Fast-food giant McDonald's has been doing its part to support healthcare workers during the coronavirus pandemic by offering free meals, but the promotion was slated to come to an end on Tuesday. Thanks to the timing of National Nurses Day today, the Golden Arches decided to continue its promotion for at least one more day.
"This Thank You Meal Program we launched was really born from our franchisees and our local communities," said David Tovar, vice president of communications for McDonald's. "We said, 'Why don't we make this a national program? Really try to blow it out, make it huge.'"
This led to a two-week period where the restaurant chain supplied 10 million free meals to help support frontline workers, a value of $50 million, according to Tovar, who also added that the idea to keep the program going came during an online meeting last week.
"We were talking about the program and how it would be coming to an end on Tuesday, and, same thing, some franchisee said 'Well, Wednesday is National Nurses Day, why don't we just extend it by a day?'" he recounted. "So, literally on the spot, our president of U.S. business said, 'Let's do it.'"

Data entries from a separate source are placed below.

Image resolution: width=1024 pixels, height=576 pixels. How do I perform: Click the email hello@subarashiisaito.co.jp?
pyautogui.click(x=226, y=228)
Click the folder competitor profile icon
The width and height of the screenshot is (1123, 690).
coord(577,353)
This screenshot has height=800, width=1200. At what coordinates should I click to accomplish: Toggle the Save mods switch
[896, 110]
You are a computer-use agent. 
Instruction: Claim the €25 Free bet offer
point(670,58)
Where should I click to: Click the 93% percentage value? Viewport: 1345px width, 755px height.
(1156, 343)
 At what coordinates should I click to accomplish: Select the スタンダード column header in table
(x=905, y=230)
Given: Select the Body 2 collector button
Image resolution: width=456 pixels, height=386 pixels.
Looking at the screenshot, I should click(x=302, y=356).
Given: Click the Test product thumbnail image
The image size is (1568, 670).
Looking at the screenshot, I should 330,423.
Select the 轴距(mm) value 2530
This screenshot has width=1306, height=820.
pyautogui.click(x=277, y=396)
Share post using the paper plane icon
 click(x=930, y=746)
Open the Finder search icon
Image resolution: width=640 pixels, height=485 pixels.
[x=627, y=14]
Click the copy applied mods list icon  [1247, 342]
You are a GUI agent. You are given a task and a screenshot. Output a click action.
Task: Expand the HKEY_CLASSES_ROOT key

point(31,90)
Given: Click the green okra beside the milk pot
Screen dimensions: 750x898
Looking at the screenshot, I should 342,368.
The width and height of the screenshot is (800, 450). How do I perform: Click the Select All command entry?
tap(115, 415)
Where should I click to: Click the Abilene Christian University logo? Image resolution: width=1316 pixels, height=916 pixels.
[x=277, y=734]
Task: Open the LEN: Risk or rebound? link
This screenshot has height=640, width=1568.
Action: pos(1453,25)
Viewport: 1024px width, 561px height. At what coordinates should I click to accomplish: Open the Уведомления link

Franchisees were then given the option to continue the program and Tovar said that many of them chose to do so. He also said many of them will continue to provide free meals in the days ahead.
McDonald's restaurants were among the fast-food chains to largely remain open for delivery and pickup during the pandemic nationwide, with 99 percent of them keeping some form of operation going. Tovar explained that of the U.S. operations, about 95 percent of restaurants are run by franchisees, who will largely determine how to reopen their dine-in areas using a baseline set by the corporation.
"We're going to set a broad national standard and framework that we want. These are the minimum standards that we think that all restaurants should adhere to, and it's based on things customers and employees are going to expect as they're coming back out of some of the ordinances that are being lifted," he said. Beyond the corporate requirements, franchisees will be given "local discretion" to fully reopen.
Tovar also addressed another challenge facing hamburger chains amid the pandemic: meat shortages. While competitor Wendy's has revealed some supply disruption as meatpacking plants and slaughterhouses deal with COVID-19 outbreaks, it appears that McDonald's is so far weathering the issue.
"Thankfully we haven't had any breaks in our supply chain so far, but we're monitoring it every single day and we're making adjustments as needed to make sure that we can continue to have enough beef supply for our customers," he said.